Welcome to the Red Earth Roundhouse!
The vision for Red Earth Roundhouse has arisen out of deep ancestral healing and also claiming the land I live on as home.
When I was feeling the sense that I was stepping into my menopause process for real, I felt the rumblings and took a journey to New Mexico. Travel always opens me to something profound and new.
I stayed in a little ochre red, round casita in the mountains of northern New Mexico that had circular beams circling around the ceiling skylight opening, where I could see the sun, stars, and moon. I realized it was like a modern-day Pueblo kiva, only as a guest house.
Out the window, with an expansive view down the valley, there in the distance I was stunned to see the Pedernal, a flat-topped mountain that indigenous peoples consider to be sacred. The mythical Navajo Changing Woman was born on this mountain and is said to still live there. Every spring she is reborn and emerges as a young woman. She becomes a mother in the summer. In the fall she becomes her menopausal aspect, and in the winter she turns into an old woman, only to be born again in the spring.
I immediately saw the connection. This little red round house with a hole to the sky and a direct view of the menopausal Changing Woman (to me) Pedernal became my menopause temple. I’ve come back various times throughout my own changing woman process.
The roundhouse inspired me to look at other examples, and I landed on the roundhouses of my own brythonic Britain ancestors, before the Romans invaded, bringing along their style of square-building architecture that we still have today.

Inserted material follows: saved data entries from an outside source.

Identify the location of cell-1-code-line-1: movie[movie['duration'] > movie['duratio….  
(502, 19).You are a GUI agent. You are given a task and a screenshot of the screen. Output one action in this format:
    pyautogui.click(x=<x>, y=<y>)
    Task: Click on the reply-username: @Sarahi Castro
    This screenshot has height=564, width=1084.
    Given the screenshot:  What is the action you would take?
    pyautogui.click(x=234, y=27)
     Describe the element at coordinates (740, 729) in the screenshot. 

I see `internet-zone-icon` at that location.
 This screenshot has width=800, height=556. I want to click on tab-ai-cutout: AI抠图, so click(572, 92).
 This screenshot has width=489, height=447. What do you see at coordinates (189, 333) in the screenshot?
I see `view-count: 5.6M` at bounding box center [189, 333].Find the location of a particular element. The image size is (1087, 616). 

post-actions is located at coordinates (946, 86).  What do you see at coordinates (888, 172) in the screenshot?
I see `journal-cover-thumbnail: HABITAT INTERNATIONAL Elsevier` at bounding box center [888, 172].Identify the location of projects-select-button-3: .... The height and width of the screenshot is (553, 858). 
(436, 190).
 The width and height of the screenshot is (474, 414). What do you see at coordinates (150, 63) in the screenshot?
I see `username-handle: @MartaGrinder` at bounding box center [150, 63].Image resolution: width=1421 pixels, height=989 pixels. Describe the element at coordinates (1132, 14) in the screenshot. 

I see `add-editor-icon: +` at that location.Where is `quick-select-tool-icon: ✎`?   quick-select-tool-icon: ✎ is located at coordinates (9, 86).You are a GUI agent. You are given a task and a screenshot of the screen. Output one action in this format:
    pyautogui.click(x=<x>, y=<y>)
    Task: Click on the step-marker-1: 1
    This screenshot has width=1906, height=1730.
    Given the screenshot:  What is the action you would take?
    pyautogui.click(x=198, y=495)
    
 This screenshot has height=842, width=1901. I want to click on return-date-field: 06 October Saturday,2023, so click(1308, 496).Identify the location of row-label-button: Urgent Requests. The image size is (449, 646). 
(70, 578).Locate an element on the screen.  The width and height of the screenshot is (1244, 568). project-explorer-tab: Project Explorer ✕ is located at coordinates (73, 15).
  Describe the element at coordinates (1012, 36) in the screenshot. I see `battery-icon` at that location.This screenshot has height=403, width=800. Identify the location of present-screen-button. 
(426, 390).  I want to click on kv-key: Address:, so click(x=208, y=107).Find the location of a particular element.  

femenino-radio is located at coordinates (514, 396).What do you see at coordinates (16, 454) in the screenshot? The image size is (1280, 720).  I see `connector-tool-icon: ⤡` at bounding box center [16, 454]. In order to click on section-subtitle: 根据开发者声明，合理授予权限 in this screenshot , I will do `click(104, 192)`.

There is some primal feeling in my body when I’m in a circular structure. A circle symbolizes the interconnection of all living things and provides a balance of looking inward and outward, integrating with natural environments.
Intrigued by this concept, I want to create a sacred roundhouse gathering space for community and nourishing healing.
And the red earth? The state I live in, Oklahoma, is renowned for its red dirt. Bright, iron red. To me, feminine red. Red of the Mother Earth.
I’ve always tried to run away from Oklahoma and Kansas, where I was partly raised (born in California), but somehow my life path keeps bringing me back. It’s grounding here.
When through ancestral research, I realized my main four lineages all converged in this region of Kansas and Oklahoma, I started to feel more at home.
Though the decolonizing journey of the damage my more recent ancestors have actively created in this land is another story.
So, in a nod to my ancient ancestors and their menstrual wisdom, the Red Earth Roundhouse was born. Welcome, the doors are open.